The degradation of thermal oil is itself a thermally-caused phenomenon. “This makes a special difficulty in the panel industry. A press operator can tell us that his oil is being operated at 270o, so its 300o flashpoint should last 20 years. But panel plants are generally heated by biomass. You can turn presses on and off – they have to be halted occasionally, once a day or once a month – but you cannot turn a wood-fuelled combustion unit on and off with a switch.

So whenever the presses are halted, the oil in them is no longer unloading its heat to them but is still being heated itself, so it gets hotter; and that increases the rate of degradation. With that happening several times a month, your supposed 20-year stability of flashpoint goes out of the window," continues Mr Franklin.

“And a panel plant may have half a million litres of oil at 290o or more in its system. That is a huge risk, should it get out.

“The standard industry way of establishing best practice is by precedent: look at an incident and learn from it so that it does not happen again. It is industry-led, and it works; but it is reactive. My biggest customer, Norbord, looked at it and said ‘Can we get better at this? There is so much oil associated with panel making; so can we reduce the process risk at site level, and do it proactively?’

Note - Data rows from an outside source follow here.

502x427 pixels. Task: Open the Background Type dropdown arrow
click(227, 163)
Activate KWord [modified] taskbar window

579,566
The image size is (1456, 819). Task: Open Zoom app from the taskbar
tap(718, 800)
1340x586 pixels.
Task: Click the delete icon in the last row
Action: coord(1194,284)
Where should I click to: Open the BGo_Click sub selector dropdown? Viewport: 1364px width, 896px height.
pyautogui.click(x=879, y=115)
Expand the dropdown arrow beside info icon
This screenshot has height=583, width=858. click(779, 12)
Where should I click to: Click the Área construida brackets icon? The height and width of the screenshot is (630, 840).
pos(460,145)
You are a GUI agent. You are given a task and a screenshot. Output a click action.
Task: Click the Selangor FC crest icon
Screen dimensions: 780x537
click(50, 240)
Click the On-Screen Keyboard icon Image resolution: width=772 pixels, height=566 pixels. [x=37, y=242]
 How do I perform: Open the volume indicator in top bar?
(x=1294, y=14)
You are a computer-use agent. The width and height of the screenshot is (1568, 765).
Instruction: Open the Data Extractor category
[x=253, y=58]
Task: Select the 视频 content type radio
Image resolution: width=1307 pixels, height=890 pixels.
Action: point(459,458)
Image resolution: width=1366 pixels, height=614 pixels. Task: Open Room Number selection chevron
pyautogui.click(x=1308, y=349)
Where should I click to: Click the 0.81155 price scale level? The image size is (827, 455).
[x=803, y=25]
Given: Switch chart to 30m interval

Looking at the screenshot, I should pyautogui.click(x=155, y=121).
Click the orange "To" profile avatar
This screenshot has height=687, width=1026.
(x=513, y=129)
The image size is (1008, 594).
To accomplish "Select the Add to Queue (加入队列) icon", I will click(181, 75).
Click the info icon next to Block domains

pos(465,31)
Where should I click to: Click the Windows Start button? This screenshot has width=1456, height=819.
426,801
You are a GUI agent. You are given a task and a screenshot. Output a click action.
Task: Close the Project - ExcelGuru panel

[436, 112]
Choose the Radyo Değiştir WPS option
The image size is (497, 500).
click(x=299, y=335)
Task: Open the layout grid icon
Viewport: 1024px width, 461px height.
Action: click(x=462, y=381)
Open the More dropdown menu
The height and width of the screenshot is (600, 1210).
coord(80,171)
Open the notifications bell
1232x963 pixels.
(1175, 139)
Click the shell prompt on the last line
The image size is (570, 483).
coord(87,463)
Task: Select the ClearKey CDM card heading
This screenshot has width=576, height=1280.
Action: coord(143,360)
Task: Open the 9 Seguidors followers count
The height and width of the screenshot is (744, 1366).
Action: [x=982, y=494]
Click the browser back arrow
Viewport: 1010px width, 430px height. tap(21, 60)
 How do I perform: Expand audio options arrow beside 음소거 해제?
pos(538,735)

“So that is what we do. The reality is that risk has to be made visible. So we work to pass on our knowledge to the people operating the press, those at the source of the risk, the site itself. We pass on our knowledge of risk to the customer and help him to know how to handle those risks. Actually supplying the oil is secondary to that, and we do not much mind whether he gets his oil from us or from someone else.”

The interest in these services has grown hugely in recent years, especially in the US, says the MD.

“In Europe, as I have said, it was new regulations that sparked the growth. In the US, it is partly led by insurance companies. In the decade to 1989, the largest US insurers in the panel industry recorded 54 ‘losses’ – in other words, a major incident roughly every two months. Between 1990 and 2008 it stayed at around that level – so we are talking of costs of hundreds of millions of dollars.

“But since the 2008 financial collapse there has been another cause. Dozens of mills were mothballed then. Now owners are looking at restarting them. But since they have been gathering dust for a decade, restarting involves more than just turning the key. Upgrading, rethinking and redesigning procedures is necessary.”

Insurance companies are concerned with infrastructure. “We work more with the systems – how they work at site level – to understand the root causes of a hazard and to put them right. For example, a refractory failure in a heater would show up in a lab sample; if an over-temperature alarm goes off, what does that mean and what should the operator do apart from hit an off-button switch? The combination of our experts, the operator’s on-site expertise, and passing our knowledge on to the operators is what counts.

Regulations now require operators to take ownership of risks. If they do not understand the risks, they are understandably afraid of doing that.

“That is where we step in.”

The opening of new plants, and the reopening of old ones, mean that Thermal Oil Solution’s North American subsidiary is likely to be kept very busy.